具体地,所述佐剂选自:胶原合成刺激剂、调节PGC-1α合成的剂、调节PPARγ的活性的剂、增加或减少脂肪细胞的甘油三酸酯含量的剂、刺激或延迟脂肪细胞分化的剂、脂解剂或刺激脂肪分解的剂、溶脂剂、生脂剂、乙酰胆碱受体聚集的抑制剂、抑制肌肉收缩的剂、抗胆碱能试剂、弹性蛋白酶抑制剂、基质金属蛋白酶抑制剂、黑色素合成刺激或抑制剂、增白剂或脱色剂、促色素沉着剂、自晒黑剂、抗老化剂、NO-合酶抑制剂、5α-还原酶抑制剂、赖氨酰羟化酶和/或脯氨酰羟化酶的抑制剂、抗氧化剂、自由基清除剂和/或抗大气污染的剂、活性羰基类物质清除剂、抗糖化剂、抗组胺剂、抗病毒剂、抗寄生虫剂、乳化剂、润肤剂、有机溶剂、液体推进剂、皮肤调理剂、保湿剂、保留水分的物质、α羟基酸、β羟基酸、增湿剂、表皮水解酶、维生素、氨基酸、蛋白质、色素或着色剂、染料、生物聚合物、胶凝聚合物、增稠剂、表面活性剂、软化剂、粘合剂、防腐剂、抗皱剂、能够减少或治疗下眼袋的剂、去角质剂、角质剥离剂、角质层分离剂、抗微生物剂、抗真菌剂、抑真菌剂、灭菌剂、抑菌剂、刺激真皮或表皮大分子的合成和/或能够抑制或预防它们的降解的剂、刺激弹性蛋白合成的剂、刺激核心蛋白聚糖合成的剂、刺激层粘连蛋白合成的剂、刺激防御素合成的剂、刺激伴侣蛋白合成的剂、刺激cAMP合成的剂、热休克蛋白、刺激HSP70合成的剂、刺激热休克蛋白合成的剂、刺激透明质酸合成的剂、刺激纤连蛋白合成的剂、刺激去乙酰化酶合成的剂、刺激脂质和角质层组分的合成的剂、神经酰胺、脂肪酸、抑制胶原降解的剂、抑制弹性蛋白降解的剂、抑制丝氨酸蛋白酶的剂、刺激成纤维细胞增殖的剂、刺激角质形成细胞增殖的剂、刺激脂肪细胞增殖的剂、刺激黑色素细胞增殖的剂、刺激角质形成细胞分化的剂、抑制乙酰胆碱酯酶的剂、皮肤松弛剂、刺激糖胺聚糖合成的剂、抗角化过度剂、粉刺溶解剂、抗银屑病剂、抗皮炎剂、抗湿疹剂、DNA修复剂、DNA防护剂、稳定剂、止痒剂、用于治疗和/或护理敏感性皮肤的剂、固化剂、紧致剂、重构剂、抗拉伸纹剂、粘合剂、调节皮脂产生的剂、止汗剂、刺激愈合的剂、协助愈合的剂、刺激再上皮化的剂、协助再上皮化的剂、细胞因子生长因子、镇静剂、抗炎剂、麻醉剂、作用于毛细血管循环和/或微循环的剂、刺激血管生成的剂、抑制血管渗透性的剂、静脉紧张剂、作用于细胞代谢的剂、用于改善真皮-表皮接合的剂、诱导毛发生长的剂、毛发生长抑制或延缓剂、香料、螯合剂、植物提取物、精油、海洋提取物、得自 生物发酵过程的剂、无机盐、细胞提取物、防晒剂、以及有效抗A和/或B紫外线的有机或无机光防护剂或其混合物。

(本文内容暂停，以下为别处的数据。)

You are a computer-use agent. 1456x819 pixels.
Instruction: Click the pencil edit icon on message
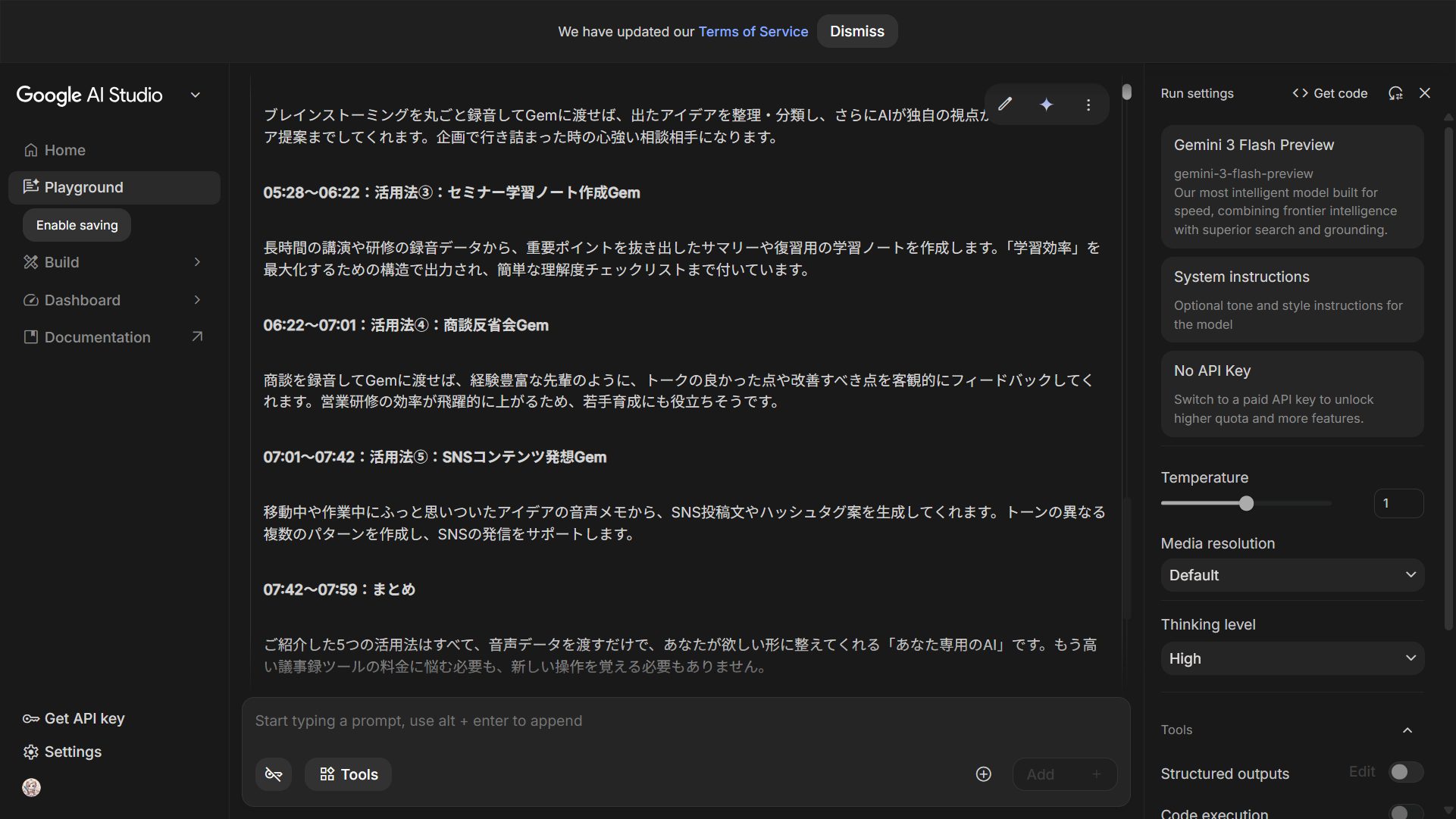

进一步地,所述美容或药用组合物的制剂选自:霜剂、油、奶、香膏、泡沫、洗剂、凝胶、擦剂、浆液、皂、洗发精、润发乳、血清、软膏、摩丝、润发油、粉末、杆剂、笔剂、喷雾剂、气溶胶、胶囊剂、片剂、颗粒剂、口香糖、溶液、混悬液、乳剂、糖浆剂、酏剂、多糖薄膜、胶冻或明胶;
具体地,所述胶囊剂包括:软胶囊剂、硬胶囊剂,可选为明胶胶囊剂;所述片剂包括:糖衣片剂。

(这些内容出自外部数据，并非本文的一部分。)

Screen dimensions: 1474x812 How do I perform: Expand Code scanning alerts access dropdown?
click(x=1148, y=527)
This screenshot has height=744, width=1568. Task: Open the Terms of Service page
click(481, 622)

本申请的肽根据它们的序列的性质或N-末端和/或C-末端中的任何可能的修饰,在水中具有可变的溶解度。因此本申请的肽可以通过水溶液掺入组合物中,且不溶于水的那些可溶解于美容上或药学上可接受的常规溶剂中,所述溶剂例如并且不限于乙醇、丙醇、异丙醇、丙二醇、甘油、丁二醇或聚乙二醇或其任何组合。

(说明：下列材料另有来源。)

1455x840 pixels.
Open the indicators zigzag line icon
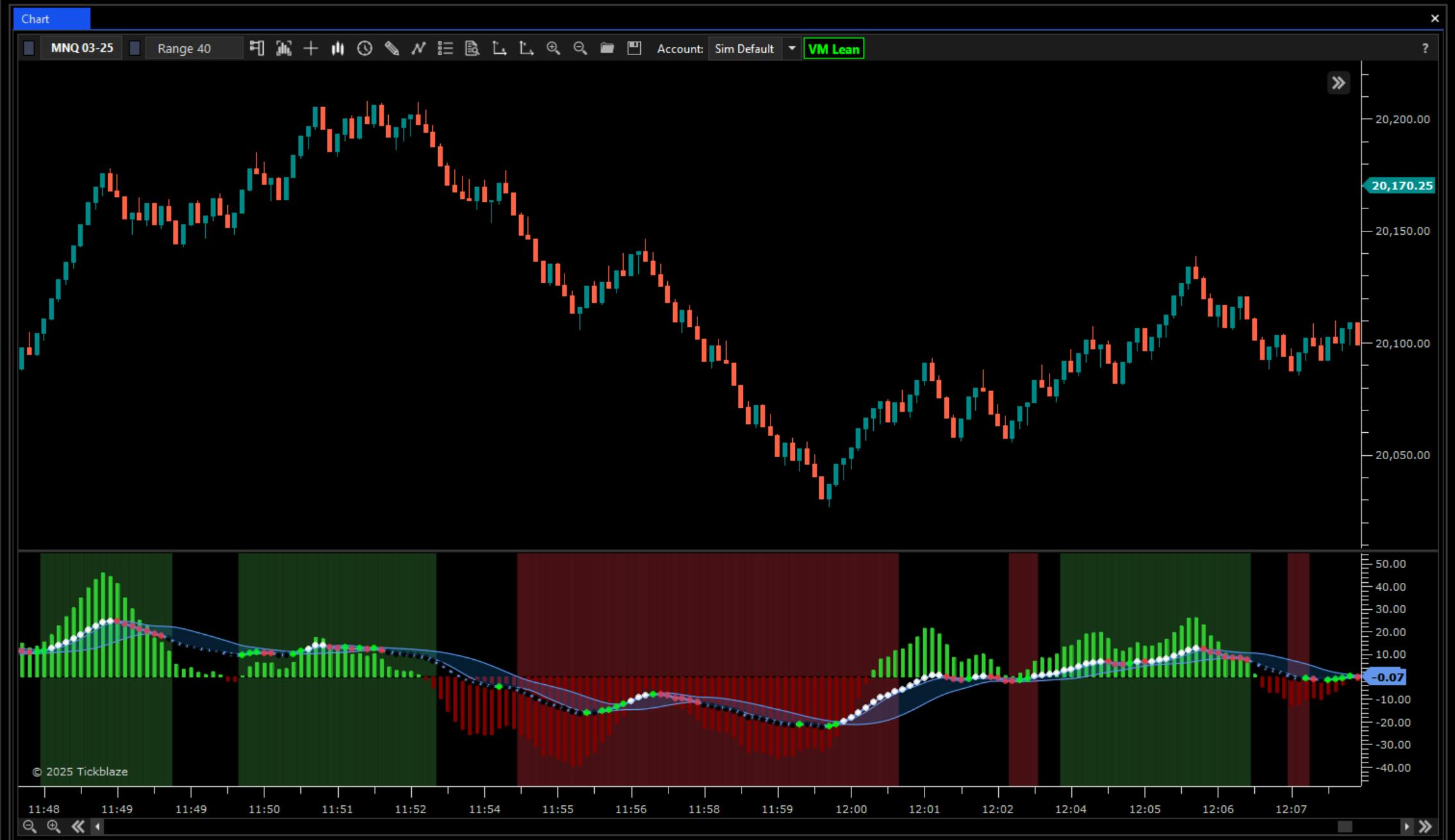(x=418, y=49)

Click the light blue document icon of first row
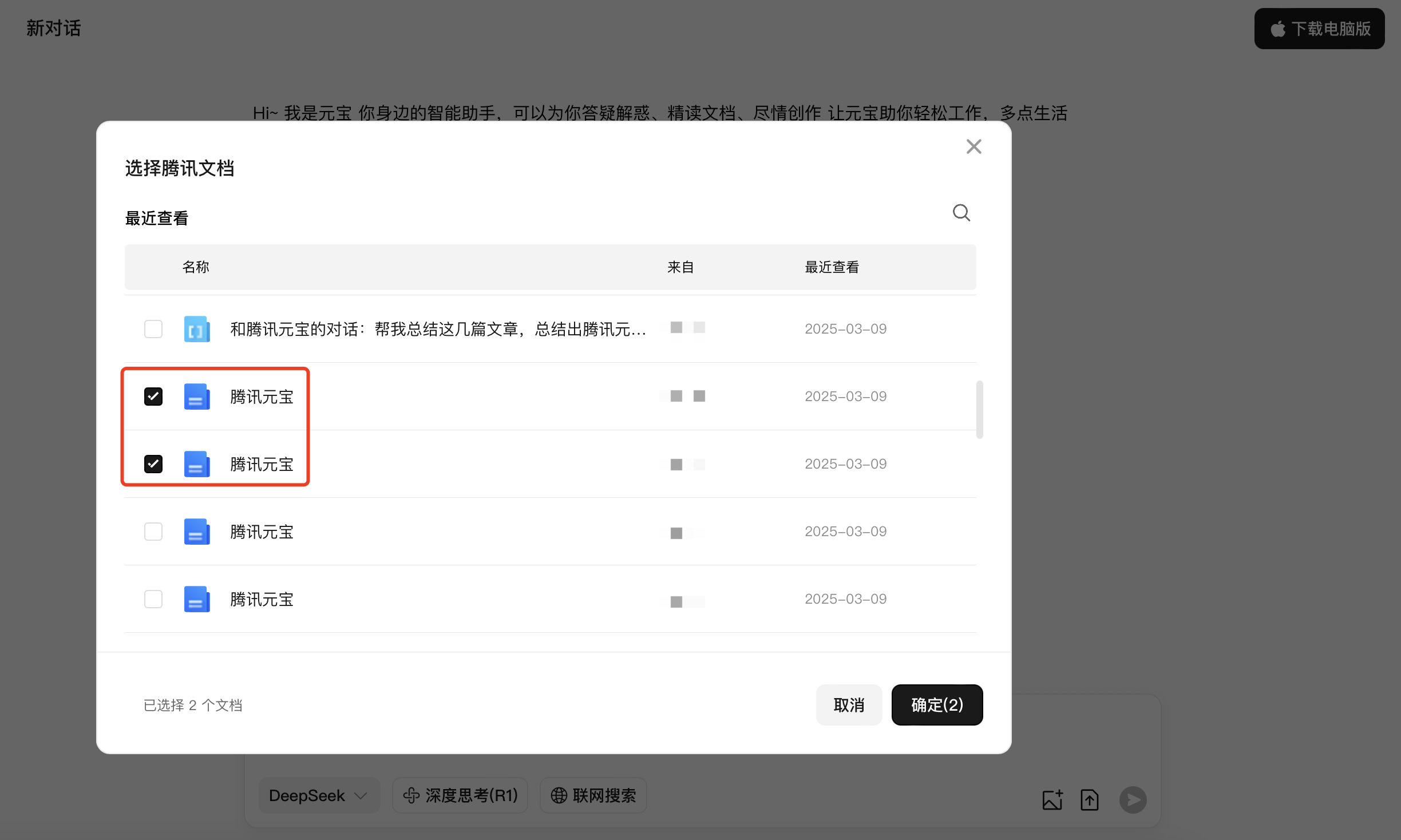point(196,329)
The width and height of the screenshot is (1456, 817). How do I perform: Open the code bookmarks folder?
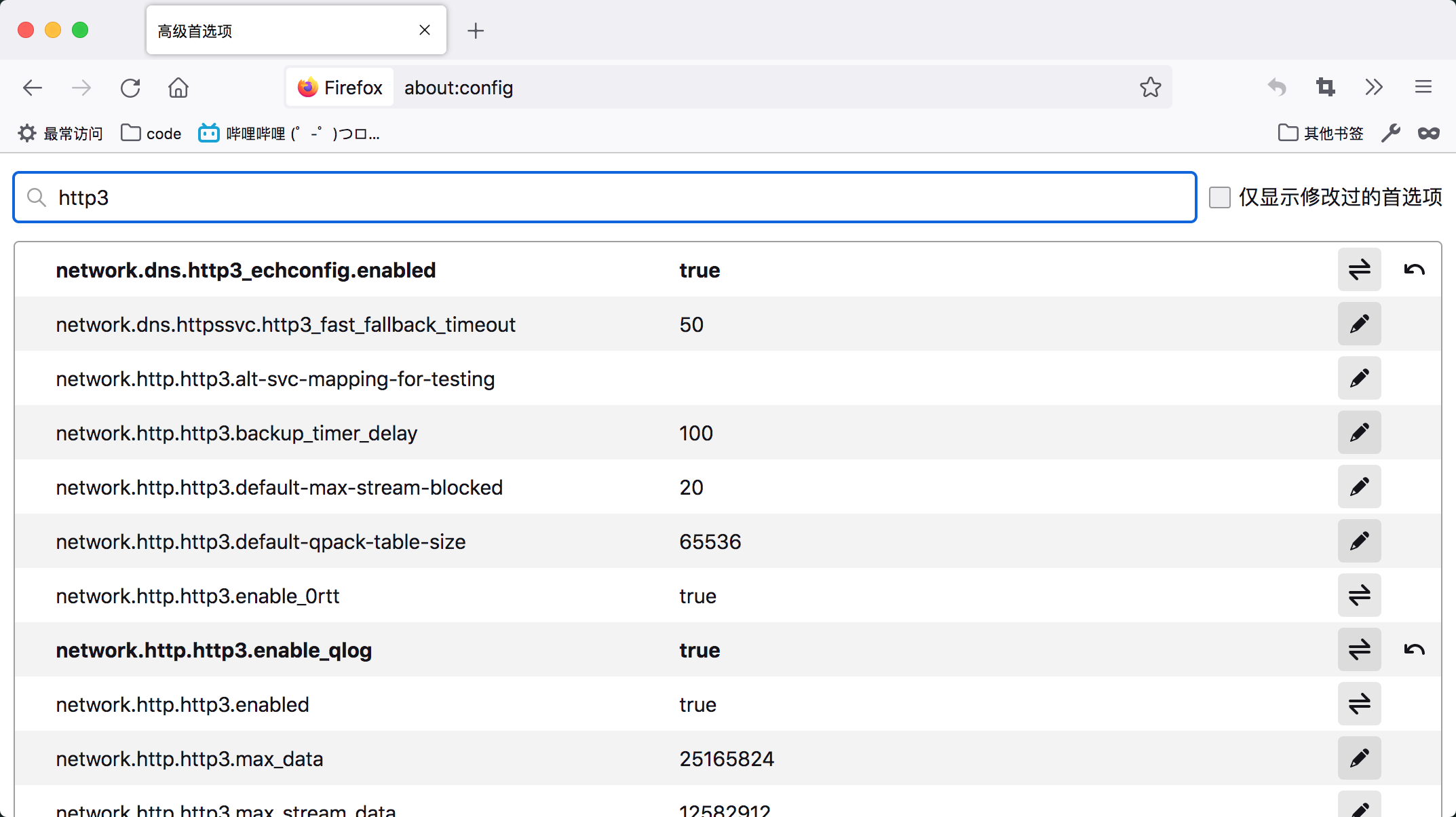[x=151, y=133]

待施用的美容上或药学上有效量的本申请的肽以及它们的剂量将依赖于许多因素,包括年龄、患者的状态、病症或疾病的严重性、施用的途径和频率以及待使用的肽的具体性质。
“美容上或药学上有效量”意指无毒性的但足以提供希望的效果的本申请的一种或多种肽的量。在本申请的美容组合物或药用组合物中以获得希望的效果的美容上或药学上有效的浓度使用本申请的肽;在一个优选形式中,相对于组合物的总重量,在0.00000001%(按重量计)和20%(按重量计)之间,优选在0.000001%(按重量计)和15%(按重量计)之间、更优选在0.0001%(按重量计)和10%(按重量计)之间,并且甚至更优选在0.0001%(按重量计)和5%(按重量计)之间。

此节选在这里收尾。